The United States Department of Agriculture (USDA) in late October published its interim final rules for domestic hemp production in the Federal Register, including rules regarding CBD, a product of hemp. How big a deal could this be? Think about the end of Prohibition. The federal government is finally creating standards that could help create a national marketplace. That could help move CBD from the margins to the mainstream, adding security, safety and consistency to manufacturing.
The proposed rules come as sales of CBD are expected to reach $13 billion this year, even as federal law tries to catch up with demand. CBD is getting too big to be ignored, and lack of reliable information and uniform regulation adds to confusion. The feds are finally arriving on the scene (let’s not call it a party) with the structure that’s needed.
The new rules would include federal aid for hemp farmers and could help ease access to insurance and loans, leading to bigger supply and more financing. There are also tough provisions, which could be good for consumers and companies, but will add costs for manufacturers and others in the supply chain. Hemp samples, for instance, would have to be delivered to DEA-certified labs 15 days before harvest and certified.
The USDA, however, is only the first federal agency to lay its hands on hemp and CBD. The Food & Drug Administration (FDA), which approved seizure drug Epidolex containing CBD, classifies it as an active ingredient in medications – which it regulates. The agency in late October said it’s continuing “to explore potential pathways for various types of CBD products to be lawfully marketed.” Manufacturing isn’t currently subject to FDA review. The USDA’s actions could help change that. The Grocery Manufacturers Association, for instance, is pushing for the FDA to issue final CBD rules instead of allowing “a maze of inconsistent, and often contradictory, state and local regulations” that can lead to a “regulatory mess.”
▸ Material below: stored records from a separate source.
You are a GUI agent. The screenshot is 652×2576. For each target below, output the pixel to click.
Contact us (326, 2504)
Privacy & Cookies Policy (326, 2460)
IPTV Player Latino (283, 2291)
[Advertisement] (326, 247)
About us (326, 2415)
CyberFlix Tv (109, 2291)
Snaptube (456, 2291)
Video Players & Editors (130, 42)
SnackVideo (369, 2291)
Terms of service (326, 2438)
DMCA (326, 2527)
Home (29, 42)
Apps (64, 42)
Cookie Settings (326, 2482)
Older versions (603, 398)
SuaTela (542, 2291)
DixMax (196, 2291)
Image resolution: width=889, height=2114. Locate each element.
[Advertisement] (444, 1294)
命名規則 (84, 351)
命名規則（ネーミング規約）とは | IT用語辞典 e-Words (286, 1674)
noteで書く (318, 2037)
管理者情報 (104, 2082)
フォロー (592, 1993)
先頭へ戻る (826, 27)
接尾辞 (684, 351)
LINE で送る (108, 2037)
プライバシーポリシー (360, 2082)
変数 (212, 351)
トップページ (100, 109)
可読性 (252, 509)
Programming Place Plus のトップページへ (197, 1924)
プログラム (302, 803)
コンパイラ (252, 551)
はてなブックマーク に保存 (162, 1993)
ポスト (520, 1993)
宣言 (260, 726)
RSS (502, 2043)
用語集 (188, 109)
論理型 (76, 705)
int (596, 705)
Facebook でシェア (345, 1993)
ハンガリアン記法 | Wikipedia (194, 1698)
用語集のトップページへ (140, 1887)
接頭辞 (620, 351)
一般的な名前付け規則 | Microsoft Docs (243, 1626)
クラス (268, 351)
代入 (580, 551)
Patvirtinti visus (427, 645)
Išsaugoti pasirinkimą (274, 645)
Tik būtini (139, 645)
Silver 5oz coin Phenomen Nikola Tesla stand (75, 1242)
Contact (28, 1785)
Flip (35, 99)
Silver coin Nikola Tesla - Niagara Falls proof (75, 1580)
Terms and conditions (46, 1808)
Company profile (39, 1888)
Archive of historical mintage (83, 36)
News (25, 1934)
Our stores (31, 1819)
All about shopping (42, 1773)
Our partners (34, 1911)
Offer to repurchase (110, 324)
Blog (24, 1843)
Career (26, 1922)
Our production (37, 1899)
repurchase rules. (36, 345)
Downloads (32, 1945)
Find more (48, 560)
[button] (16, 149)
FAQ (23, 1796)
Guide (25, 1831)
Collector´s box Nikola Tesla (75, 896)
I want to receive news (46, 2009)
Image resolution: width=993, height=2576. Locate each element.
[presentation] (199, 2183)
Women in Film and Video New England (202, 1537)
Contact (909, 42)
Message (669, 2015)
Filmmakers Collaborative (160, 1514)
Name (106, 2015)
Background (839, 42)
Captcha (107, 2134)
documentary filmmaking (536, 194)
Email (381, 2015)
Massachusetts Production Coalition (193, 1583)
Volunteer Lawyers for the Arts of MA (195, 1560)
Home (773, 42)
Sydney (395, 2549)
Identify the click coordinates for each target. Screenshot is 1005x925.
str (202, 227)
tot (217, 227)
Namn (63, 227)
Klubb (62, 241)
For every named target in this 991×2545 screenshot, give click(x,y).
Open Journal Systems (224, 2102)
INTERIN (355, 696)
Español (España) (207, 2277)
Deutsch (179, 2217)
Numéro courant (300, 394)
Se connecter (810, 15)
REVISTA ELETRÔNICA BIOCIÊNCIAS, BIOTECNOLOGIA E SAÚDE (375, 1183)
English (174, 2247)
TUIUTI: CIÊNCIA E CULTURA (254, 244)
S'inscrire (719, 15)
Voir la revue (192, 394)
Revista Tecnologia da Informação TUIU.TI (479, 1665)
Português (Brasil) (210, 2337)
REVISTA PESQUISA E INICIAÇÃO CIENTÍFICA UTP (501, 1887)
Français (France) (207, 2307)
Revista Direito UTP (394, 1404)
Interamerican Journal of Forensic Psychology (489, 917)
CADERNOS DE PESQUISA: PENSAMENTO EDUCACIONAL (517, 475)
The USDA has also begun to regulate THC, the psychoactive ingredient in hemp sometimes included with CBD. The USDA indicates that, potentially, hemp could contain up to 0.3 percent THC or tetrahydrocannabinol, the limit in Canada and many other countries. The FDA is likely to fall in line with that as CBD becomes more common.
CBD’s popularity comes with often-exaggerated claims; some people look at it as a cure-all. That also could change with regulation. The FDA already issued warnings to companies making medical claims. As the feds begin to regulate CBD, some misinformation may vanish from marketing, which could lower sales, as the market sorts itself out, “weeding out” certain companies as others grow.
Money is already flowing into companies working with CBD. Altria, parent of cigarette giant Philip Morris, poured $1.8 billion into cannabis company Cronos Group. Beer distributors and Arizona Iced Tea are infusing drinks with CBD, hoping to experience (puns are just too easy here) higher sales. As the market for CBD continues to expand, it’s only a matter of time before CBD gets what the Grocery Manufacturers Association wished for: federal regulation.
While most industries dread regulation, it could prove essential for CBD to truly take off in food and beverage, providing safety to consumers and security for producers. The USDA has stepped off the sidelines, and the FDA is talking about stepping in. It looks like federal rules may finally be arriving, bringing standards and — get ready — red tape (which means compliance costs) in a trade-off for quality control, consumer protection, and growth prospects. It’s starting to look like a national marketplace for CBD may no longer be a pipe dream.